Recently, a video emerged of an incident of jungle justice against an intersex teenager which allegedly took place in either Delta or Edo state in Nigeria. The video which appears to be genuine, is hard to watch. This young person was forced to strip naked, and then had some form of liquid poured on their body, whilst being kicked and beaten. It’s not clear what has happened to the teenager since this attack. This jungle justice or mob violence based on sexual orientation, gender identity, and expression is of course not new – it happens frequently across Nigeria – but we need to challenge and change this status quo.

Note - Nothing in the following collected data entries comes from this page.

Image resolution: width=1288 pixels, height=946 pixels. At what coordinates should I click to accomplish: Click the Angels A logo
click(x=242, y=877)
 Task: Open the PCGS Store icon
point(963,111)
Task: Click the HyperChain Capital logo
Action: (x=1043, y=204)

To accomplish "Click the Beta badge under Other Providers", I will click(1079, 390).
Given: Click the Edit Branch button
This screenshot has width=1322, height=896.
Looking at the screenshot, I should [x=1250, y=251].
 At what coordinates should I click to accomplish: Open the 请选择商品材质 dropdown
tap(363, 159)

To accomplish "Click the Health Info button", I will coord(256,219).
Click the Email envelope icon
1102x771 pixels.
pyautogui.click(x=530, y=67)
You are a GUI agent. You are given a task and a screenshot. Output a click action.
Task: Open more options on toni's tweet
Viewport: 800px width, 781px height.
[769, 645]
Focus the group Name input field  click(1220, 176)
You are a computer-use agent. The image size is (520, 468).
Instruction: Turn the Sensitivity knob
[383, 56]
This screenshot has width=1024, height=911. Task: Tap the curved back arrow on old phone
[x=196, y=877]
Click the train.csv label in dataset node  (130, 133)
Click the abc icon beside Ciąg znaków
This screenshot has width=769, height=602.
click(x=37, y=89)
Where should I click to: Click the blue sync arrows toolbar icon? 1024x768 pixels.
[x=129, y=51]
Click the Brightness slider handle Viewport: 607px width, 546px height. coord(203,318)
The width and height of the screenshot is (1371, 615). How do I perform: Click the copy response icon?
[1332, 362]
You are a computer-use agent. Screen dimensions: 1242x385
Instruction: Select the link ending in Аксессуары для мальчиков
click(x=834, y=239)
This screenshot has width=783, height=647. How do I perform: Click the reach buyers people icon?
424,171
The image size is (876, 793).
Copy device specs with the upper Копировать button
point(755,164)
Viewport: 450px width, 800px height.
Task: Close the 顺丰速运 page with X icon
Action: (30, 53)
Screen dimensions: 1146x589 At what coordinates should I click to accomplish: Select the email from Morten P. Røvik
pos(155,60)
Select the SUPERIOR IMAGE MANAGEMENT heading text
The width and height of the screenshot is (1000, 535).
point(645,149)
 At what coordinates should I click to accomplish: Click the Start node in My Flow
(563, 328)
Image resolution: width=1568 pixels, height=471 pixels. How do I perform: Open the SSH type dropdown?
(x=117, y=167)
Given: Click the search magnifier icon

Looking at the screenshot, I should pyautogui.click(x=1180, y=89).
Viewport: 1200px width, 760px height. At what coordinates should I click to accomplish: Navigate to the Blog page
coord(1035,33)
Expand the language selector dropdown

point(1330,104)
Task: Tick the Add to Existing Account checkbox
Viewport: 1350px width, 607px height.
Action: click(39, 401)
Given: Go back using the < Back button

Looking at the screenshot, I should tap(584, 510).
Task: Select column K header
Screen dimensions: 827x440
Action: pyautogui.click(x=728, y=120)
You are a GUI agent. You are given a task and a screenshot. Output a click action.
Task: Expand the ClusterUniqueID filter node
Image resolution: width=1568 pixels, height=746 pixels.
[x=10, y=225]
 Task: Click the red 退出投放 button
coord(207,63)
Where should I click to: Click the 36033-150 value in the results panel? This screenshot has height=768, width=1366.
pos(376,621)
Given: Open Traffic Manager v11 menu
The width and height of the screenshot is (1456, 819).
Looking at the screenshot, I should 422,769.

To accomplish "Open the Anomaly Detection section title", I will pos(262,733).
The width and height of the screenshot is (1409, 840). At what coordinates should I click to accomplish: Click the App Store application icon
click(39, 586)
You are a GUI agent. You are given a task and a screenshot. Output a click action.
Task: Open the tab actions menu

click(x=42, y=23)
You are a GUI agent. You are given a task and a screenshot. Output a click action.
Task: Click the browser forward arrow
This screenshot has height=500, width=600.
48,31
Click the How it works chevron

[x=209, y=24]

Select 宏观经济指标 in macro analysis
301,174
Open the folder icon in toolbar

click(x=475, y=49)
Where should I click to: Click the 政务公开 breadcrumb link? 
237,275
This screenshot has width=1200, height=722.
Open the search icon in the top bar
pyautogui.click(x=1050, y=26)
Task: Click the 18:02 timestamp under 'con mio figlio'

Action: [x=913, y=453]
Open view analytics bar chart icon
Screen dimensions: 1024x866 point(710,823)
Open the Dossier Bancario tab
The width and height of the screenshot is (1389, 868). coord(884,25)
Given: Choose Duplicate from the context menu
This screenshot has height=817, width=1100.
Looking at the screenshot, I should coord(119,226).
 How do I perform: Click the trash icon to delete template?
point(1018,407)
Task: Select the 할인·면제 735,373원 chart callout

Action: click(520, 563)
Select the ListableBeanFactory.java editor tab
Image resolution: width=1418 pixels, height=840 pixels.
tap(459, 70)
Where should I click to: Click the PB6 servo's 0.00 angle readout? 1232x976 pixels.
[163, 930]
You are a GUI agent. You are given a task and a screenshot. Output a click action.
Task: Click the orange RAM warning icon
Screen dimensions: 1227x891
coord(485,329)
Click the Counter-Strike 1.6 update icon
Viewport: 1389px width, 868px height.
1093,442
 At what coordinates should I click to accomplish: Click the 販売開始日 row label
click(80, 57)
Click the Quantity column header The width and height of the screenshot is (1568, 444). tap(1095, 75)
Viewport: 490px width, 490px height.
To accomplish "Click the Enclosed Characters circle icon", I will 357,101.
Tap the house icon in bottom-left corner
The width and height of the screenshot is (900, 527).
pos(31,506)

The most disturbing thing about this act of mob violence is that this was someone attacked for who they are. Why are we always scared of what is different? Why can’t we respect difference and not label difference as “witchcraft”? It was alleged that this intersex teenager was caught having sex with a man – and the video shows the man being humiliated alongside the teenager but the intersex teenager received more humiliation and regardless of the age this man might be, the act of jungle justice is still not valid – for the teenager or the man.

We have laws for a reason, and it is not the place of citizens to be the violent police, judge, jury and executioner. It is extremely disturbing that this teenager was attacked for a fact of birth which no one ever has control over, be it sexual orientation, gender identity or expression. An intersex person does not choose to have organs of both genders – this incident shows how inhuman we have become in Nigeria, and how insensitive we have become to human diversity. We have refused to acknowledge that we can’t force a society to operate on one person’s singular understanding of human existence. Perhaps even more striking is that the video of this attack has gone around the internet yet there has been no little or no outrage. This is a situation that everyone should be mad about, in any sane society we should all be worried.

This subject was a vulnerable, intersex young person still establishing how to relate to their environment and their body and instead of support, they get called names like “witch” and other unjust labels.

It is problematic that nobody is talking about it. As a country and a people, we have become used to being treated like animals for so long that we have normalised treating each other like animals. Therefore, people feel that jungle justice is appropriate and not much of a big deal, because the police should protect you from such acts, would probably do worse. Yes, we all know that we are living in a failed system but this is not an excuse for jungle justice. We have normalised a society where bad behaviour is normal – inhumane treatment to other people is thought of as okay. We need to begin to challenge the status quo that makes homophobia, biphobia, transphobia and all other kinds of intolerance, that promotes violence as normal in this society.

As citizens, we have as much work to do as the police. When that teenage person was being humiliated in public, you can’t tell me people were not walking on that street or didn’t see what was going yet chose to ignore. One would expect that, in a sane society, there would have been a reaction by passers-by. This attack re-enforces the fact that there is deep ignorance about sexual diversity, sexual orientation, and gender Identity and equality. It re-enforces the fact that what we teach our children and ourselves about people’s differences is inadequate; that the values from our religion that we hold on to are too often about condemnation rather than compassion, respect and love; if we constantly tell our children that people who are different are evil, there is a high chance that they will act towards people who are different with stigma, discrimination and violence.

That a vulnerable, intersex person, who cannot help who they are, was attacked in broad daylight is shameful; that we see it as a normal everyday occurrence is disgusting. It’s clear that we must tackle jungle justice as a social issue that is unacceptable in our communities, and as we do that we must ensure that issues of sexual orientation and gender identity are placed front and centre in relation to these issues. We must teach ourselves and children that being different reflects our diversity as humans and as such they must respect people who they think or feel are different from what they know.